## Work instructions:
Please copy out each line of the entries in which "computer" appears.

## The records:
==================================================

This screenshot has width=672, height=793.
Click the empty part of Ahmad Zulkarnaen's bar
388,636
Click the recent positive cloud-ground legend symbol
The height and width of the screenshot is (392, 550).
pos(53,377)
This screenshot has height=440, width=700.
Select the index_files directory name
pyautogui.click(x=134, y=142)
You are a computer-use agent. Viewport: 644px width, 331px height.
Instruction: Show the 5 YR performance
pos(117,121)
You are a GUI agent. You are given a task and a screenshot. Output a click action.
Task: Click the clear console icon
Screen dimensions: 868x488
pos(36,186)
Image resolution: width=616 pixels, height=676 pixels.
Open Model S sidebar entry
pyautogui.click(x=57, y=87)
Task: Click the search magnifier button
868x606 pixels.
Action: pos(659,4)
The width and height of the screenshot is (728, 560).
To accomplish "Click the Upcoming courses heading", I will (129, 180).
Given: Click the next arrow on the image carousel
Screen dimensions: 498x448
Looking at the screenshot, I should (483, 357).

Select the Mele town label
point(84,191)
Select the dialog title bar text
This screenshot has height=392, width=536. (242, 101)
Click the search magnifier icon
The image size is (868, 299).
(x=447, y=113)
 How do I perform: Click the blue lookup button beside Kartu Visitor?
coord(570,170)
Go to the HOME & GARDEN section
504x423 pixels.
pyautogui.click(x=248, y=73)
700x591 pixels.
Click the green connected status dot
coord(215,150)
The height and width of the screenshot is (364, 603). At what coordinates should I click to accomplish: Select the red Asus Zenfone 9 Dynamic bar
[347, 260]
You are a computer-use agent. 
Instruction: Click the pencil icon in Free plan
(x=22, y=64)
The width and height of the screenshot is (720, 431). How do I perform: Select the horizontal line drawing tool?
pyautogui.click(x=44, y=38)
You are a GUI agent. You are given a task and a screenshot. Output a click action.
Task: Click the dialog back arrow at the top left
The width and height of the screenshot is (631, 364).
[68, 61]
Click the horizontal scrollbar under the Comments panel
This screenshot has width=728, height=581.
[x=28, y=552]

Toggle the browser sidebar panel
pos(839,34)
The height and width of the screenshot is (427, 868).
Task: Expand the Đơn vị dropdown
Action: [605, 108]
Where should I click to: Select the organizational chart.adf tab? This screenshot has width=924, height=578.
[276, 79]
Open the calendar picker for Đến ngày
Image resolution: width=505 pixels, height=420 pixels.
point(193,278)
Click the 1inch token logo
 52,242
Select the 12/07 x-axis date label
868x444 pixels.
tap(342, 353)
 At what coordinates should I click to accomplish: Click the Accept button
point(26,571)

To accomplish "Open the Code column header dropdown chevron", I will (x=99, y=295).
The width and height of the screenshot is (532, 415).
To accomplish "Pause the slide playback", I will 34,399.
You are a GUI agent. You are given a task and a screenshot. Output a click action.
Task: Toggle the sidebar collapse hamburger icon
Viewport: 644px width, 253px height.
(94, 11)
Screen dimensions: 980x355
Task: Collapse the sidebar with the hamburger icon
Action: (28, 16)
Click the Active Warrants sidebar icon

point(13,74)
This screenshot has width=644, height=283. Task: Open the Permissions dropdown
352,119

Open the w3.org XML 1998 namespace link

==================================================

## Solution to the exercise:
You are a computer-use agent. Viewport: 644px width, 331px height.
You are a computer-use agent. 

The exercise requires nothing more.